The Kids Are All Right (spoiler alert)
I was in college and in the closet when The L Word first aired on television. My then girlfriend and I got the hookup from the dorm cable guy and each sunday night we would curl up in her twin bed to watch the episodes. Beyond the uber-feminine, white, west-coasty crunchy vibe, somewhere along the way we found ourselves in the characters. It was validating. Of course, along the way as I learned a bit more about being gay and black, my reaction to the sex scenes weaned and my critique to the feminine aesthetic grew. I knew as did everyone else, The L Word was packaged in a way that was safe for both homos and heteros, there was one strap scene albeit with a cheating straight women but the sex was real in all of its splendor and in all of its boredom.
Fast forward to 2010, with the release of The Kids Are All Right. Jack Halberstam called it “soul-crushing” and a “scathing critique of gay marriage” citing everything from the lack of desire between Julianne Moore (Jules) and Annette Bening (Nic) to the refusal of the film to make a “gender distinction” between the women who are “vague” representations of the butch-femme dynamic. (By the way, white lesbians are a lot more androgynous in their parings so this was not a surprise, besides, Jules was a gardener–not the most fashionable person.) Beyond this, she calls into question the inclusion of the male-character (Mark Ruffalo) as this charismatic-without-effort insert who juxtaposed to the overly sappy lesbian is “free, cool, and casually sexual.” In short, her critique relies on sexual and gender politics and abandons the racial politics of the film until the final line of the critique. It is one line, “A couple of moments of racism in the film (the depiction of the Latino gardener as a half-wit and the African American restaurant hostess as voracious) reminds us that this a deeply conservative film” that holds the most weight for me. The minority characters structure the film in a way that is mostly overlooked.

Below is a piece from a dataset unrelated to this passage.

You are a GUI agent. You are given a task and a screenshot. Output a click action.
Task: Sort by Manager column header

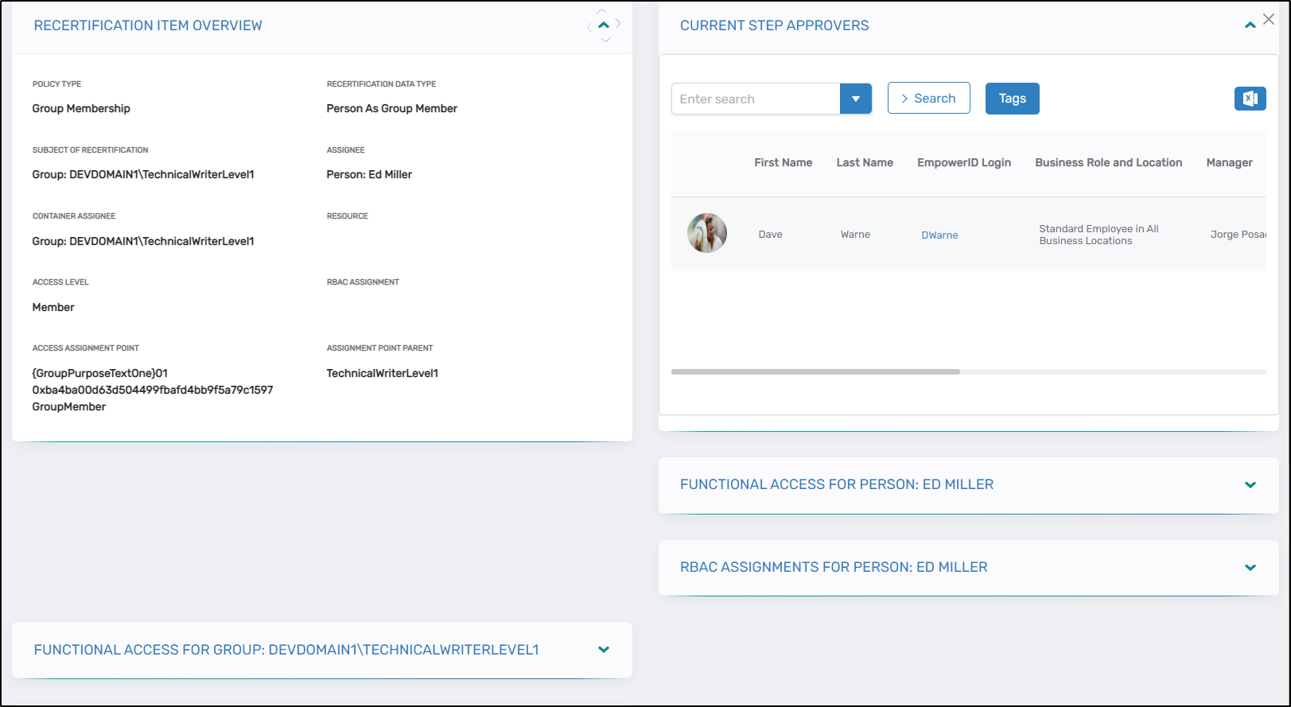[1229, 162]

In fact, the black and Latino characters almost do all the work of getting “the gays” a place in straight reality. The black woman, who buys interesting afro-centric gear from Brooklyn provides the sperm donor/father the cred necessary to come off as a cool, free, funky kinda guy. While the motorcycle certainly gives him some swag, there is nothing like a good old black woman to add some true virility, nevermind the fact his little swimmers worked twice. Is this not right? As for the Latino man, who beyond his apparent discomfort and amazement that his supervisor would take a break from work for a quick lay, is a steady worker. In a film where a white woman with clear commitment issues can still manage to have a home, two kids, and a Volvo and land a dream landscaping job shows the power of whiteness. The Latino gardener is later dismissed without a thought and accused of having a drug problem because he sniffs a lot. Perhaps he’s a drug mule?
Overall, despite my critiques, I enjoyed the film. Hell, the shitty thing about stereotypes is that they often represent some truth. Not to say that Latino gardeners are drug mules and that black women are all fuck buddies, but in a sense they do operate this way in the real world. Of course today where we can find many different representations of blacks and Latinos our very basic ideas about them remain. Black women are sex objects and Latinos are hard low-wage workers. So there is a truth to the film that lends to its legitimacy even if it is a bit insulting. Like my days of the L Word, I can still see through the bullshit to some other points.
It is amazing to me how gay people want to be part of the straight constructed world so much but also want to be shown without stereotype or caution. Perhaps within the many critiques there can also be room to review narrative structure and that even above and beyond all the racial and sexual implications of the film, there is a realness to it. The presence of the dad, while imposing to lesbian homes is also a realistic desire for their male child, the teenage angst, the lovey dovey moms who don’t touch that often are true of many relationships way before year fifteen. What’s so egregious about their struggle?